Wayuu tribes feature prominently in Papillon by Henri Charrière, which is about an escaped convict who takes refuge with one such tribe. La Guajira has been the subject of numerous writings describing its culture.

===Music===

Music in the Department of La Guajira has been associated with the indigenous peoples, as well as being influenced by the cultures of Afro-Colombians and Europeans. Such is the case of vallenato music, which allegedly originated in the region between Riohacha and Valledupar, with some considering larger area reaching from Riohacha to the central region of the Department of Cesar. The accordions and guitars first used for vallenato music were allegedly acquired in La Guajira as contraband arriving from the nearby island of Aruba, in the Caribbean Sea.

The Wayuu have contributed their own traditional music and instruments. Their culture associates economy and social life with music, such as in the case of raising cattle, where the indigenous sang to their animals. They also used music for meetings and celebrations, as well as mourning, at funerals. The Yonna is the traditional dance of the Wayuu and is performed to honor guests.
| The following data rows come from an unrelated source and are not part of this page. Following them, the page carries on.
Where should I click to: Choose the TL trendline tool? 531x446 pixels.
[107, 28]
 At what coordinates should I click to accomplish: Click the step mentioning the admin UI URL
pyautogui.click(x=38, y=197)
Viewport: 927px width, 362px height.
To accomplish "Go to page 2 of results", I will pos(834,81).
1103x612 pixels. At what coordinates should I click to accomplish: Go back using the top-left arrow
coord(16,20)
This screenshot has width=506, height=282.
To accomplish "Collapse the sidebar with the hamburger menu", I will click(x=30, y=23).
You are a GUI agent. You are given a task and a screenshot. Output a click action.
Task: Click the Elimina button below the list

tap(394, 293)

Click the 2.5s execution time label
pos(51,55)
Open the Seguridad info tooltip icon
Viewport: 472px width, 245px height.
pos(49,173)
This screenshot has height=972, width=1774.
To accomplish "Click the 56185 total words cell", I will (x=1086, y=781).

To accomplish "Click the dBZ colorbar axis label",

The Wayuus created many rustic musical instruments, such as Kashi, Sawawa (a type of flute), ma'asi, totoy, and the taliraai (tubular flute), wootoroyoi (type of clarinet), among others. The Majayura, or ritual of the "young wayuu virgin", in which a female dances towards a male considered a prospective mate, while other males perform rhythms with their traditional instruments, until the one male tumbles to the ground.

===Gastronomy===
Gastronomy in the Department of La Guajira is associated with the traditional gastronomy of the indigenous Wayuu, based on local fauna and flora, as well as being influenced by Spanish cuisine. The most representative of Guajira cuisine is friche – a fried or stewed goat seasoned with salt and its own blood and guts. There are also Arroz con camarones – rice with shrimp, where the rice is cooked with previously boiled shrimp and put out to dry in the sun; iguana stew with coconuts; Iguaraya – the fruit of the cactus, which the Wayuus use for drinking juice or wine; and turtles, deer, and capybaras cooked in a variety of ways, usually with rice, in soup or a stew.

== Coat of Arms ==
The coat of arms of the La Guajira was officially adopted by the Departmental Assembly Ordinance 028 of November 29, 1966 after the winning design of a public contest of pseudonymous contestant "Angel Cuervo". The coat of arms has subsequently been modified two occasions by the Ordinance 052 of 1994 and Ordinance 009 of March 10, 1998.

== Flag ==
The flag of La Guajira was officially adopted by the Departmental Assembly by means of Ordinance 028 of September 29, 1966. Previously, the flag had already been in use as the flag of the Intendancy of La Guajira, and subsequently it was modified last by Ordinance 052 of 1994. The Gubernatorial Standard is based on the Flag of the department but it is charged at the centre with the Coat of arms of the Department of La Guajira.